Records from a dataset
━━━━━━━━━━

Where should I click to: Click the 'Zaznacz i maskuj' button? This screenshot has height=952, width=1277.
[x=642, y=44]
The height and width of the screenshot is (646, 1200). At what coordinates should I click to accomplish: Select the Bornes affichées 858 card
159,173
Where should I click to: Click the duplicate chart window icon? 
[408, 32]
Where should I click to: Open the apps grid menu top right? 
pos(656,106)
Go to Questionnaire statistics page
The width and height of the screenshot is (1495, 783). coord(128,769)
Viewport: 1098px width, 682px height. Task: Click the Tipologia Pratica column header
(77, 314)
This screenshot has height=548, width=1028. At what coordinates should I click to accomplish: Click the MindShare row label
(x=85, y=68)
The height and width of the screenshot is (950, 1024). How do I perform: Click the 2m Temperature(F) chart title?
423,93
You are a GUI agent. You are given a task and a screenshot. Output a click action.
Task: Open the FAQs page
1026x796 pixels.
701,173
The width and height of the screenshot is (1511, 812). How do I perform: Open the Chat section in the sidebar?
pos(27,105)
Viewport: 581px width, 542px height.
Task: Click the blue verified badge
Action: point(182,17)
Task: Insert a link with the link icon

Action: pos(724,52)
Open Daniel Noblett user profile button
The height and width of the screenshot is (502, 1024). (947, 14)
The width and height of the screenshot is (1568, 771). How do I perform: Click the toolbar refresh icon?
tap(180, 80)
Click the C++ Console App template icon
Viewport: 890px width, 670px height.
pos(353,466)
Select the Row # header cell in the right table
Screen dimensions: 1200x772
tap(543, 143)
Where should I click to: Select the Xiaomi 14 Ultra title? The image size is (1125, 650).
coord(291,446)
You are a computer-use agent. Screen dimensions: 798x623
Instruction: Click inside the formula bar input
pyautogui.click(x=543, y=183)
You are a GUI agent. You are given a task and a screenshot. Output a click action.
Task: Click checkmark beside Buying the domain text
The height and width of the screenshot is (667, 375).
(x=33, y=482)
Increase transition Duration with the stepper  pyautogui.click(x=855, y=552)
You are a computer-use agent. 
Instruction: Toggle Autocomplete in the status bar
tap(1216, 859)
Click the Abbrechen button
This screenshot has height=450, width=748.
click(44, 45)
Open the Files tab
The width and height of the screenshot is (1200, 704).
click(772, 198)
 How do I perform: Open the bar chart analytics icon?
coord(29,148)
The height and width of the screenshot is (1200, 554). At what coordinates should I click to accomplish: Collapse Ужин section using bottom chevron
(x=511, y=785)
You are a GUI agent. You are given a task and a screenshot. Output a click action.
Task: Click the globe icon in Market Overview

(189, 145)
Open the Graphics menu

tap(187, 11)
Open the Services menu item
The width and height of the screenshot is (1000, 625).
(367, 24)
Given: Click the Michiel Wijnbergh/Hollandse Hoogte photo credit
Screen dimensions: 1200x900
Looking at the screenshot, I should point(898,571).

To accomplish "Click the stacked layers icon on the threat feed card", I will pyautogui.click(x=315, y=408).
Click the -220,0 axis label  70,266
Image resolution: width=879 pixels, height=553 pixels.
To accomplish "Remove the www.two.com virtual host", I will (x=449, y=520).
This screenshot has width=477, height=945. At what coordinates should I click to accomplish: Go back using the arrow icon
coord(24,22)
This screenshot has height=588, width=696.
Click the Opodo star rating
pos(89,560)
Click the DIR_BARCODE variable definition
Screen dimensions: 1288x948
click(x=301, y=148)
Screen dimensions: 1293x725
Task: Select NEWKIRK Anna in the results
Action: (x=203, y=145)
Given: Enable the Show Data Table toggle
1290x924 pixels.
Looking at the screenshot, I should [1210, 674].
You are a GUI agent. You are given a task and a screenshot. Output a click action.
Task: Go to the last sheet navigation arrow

━━━━━━━━━━

## What you should do:
Rewrite the listing with every "GUI agent" replaced by "interface agent", keeping all other text unchanged.

## Task answer:
Where should I click to: Click the 'Zaznacz i maskuj' button? This screenshot has height=952, width=1277.
[x=642, y=44]
The height and width of the screenshot is (646, 1200). At what coordinates should I click to accomplish: Select the Bornes affichées 858 card
159,173
Where should I click to: Click the duplicate chart window icon? 
[408, 32]
Where should I click to: Open the apps grid menu top right? 
pos(656,106)
Go to Questionnaire statistics page
The width and height of the screenshot is (1495, 783). coord(128,769)
Viewport: 1098px width, 682px height. Task: Click the Tipologia Pratica column header
(77, 314)
This screenshot has height=548, width=1028. At what coordinates should I click to accomplish: Click the MindShare row label
(x=85, y=68)
The height and width of the screenshot is (950, 1024). How do I perform: Click the 2m Temperature(F) chart title?
423,93
You are a interface agent. You are given a task and a screenshot. Output a click action.
Task: Open the FAQs page
1026x796 pixels.
701,173
The width and height of the screenshot is (1511, 812). How do I perform: Open the Chat section in the sidebar?
pos(27,105)
Viewport: 581px width, 542px height.
Task: Click the blue verified badge
Action: point(182,17)
Task: Insert a link with the link icon

Action: pos(724,52)
Open Daniel Noblett user profile button
The height and width of the screenshot is (502, 1024). (947, 14)
The width and height of the screenshot is (1568, 771). How do I perform: Click the toolbar refresh icon?
tap(180, 80)
Click the C++ Console App template icon
Viewport: 890px width, 670px height.
pos(353,466)
Select the Row # header cell in the right table
Screen dimensions: 1200x772
tap(543, 143)
Where should I click to: Select the Xiaomi 14 Ultra title? The image size is (1125, 650).
coord(291,446)
You are a computer-use agent. Screen dimensions: 798x623
Instruction: Click inside the formula bar input
pyautogui.click(x=543, y=183)
You are a interface agent. You are given a task and a screenshot. Output a click action.
Task: Click checkmark beside Buying the domain text
The height and width of the screenshot is (667, 375).
(x=33, y=482)
Increase transition Duration with the stepper  pyautogui.click(x=855, y=552)
You are a computer-use agent. 
Instruction: Toggle Autocomplete in the status bar
tap(1216, 859)
Click the Abbrechen button
This screenshot has height=450, width=748.
click(44, 45)
Open the Files tab
The width and height of the screenshot is (1200, 704).
click(772, 198)
 How do I perform: Open the bar chart analytics icon?
coord(29,148)
The height and width of the screenshot is (1200, 554). At what coordinates should I click to accomplish: Collapse Ужин section using bottom chevron
(x=511, y=785)
You are a interface agent. You are given a task and a screenshot. Output a click action.
Task: Click the globe icon in Market Overview

(189, 145)
Open the Graphics menu

tap(187, 11)
Open the Services menu item
The width and height of the screenshot is (1000, 625).
(367, 24)
Given: Click the Michiel Wijnbergh/Hollandse Hoogte photo credit
Screen dimensions: 1200x900
Looking at the screenshot, I should point(898,571).

To accomplish "Click the stacked layers icon on the threat feed card", I will pyautogui.click(x=315, y=408).
Click the -220,0 axis label  70,266
Image resolution: width=879 pixels, height=553 pixels.
To accomplish "Remove the www.two.com virtual host", I will (x=449, y=520).
This screenshot has width=477, height=945. At what coordinates should I click to accomplish: Go back using the arrow icon
coord(24,22)
This screenshot has height=588, width=696.
Click the Opodo star rating
pos(89,560)
Click the DIR_BARCODE variable definition
Screen dimensions: 1288x948
click(x=301, y=148)
Screen dimensions: 1293x725
Task: Select NEWKIRK Anna in the results
Action: (x=203, y=145)
Given: Enable the Show Data Table toggle
1290x924 pixels.
Looking at the screenshot, I should [1210, 674].
You are a interface agent. You are given a task and a screenshot. Output a click action.
Task: Go to the last sheet navigation arrow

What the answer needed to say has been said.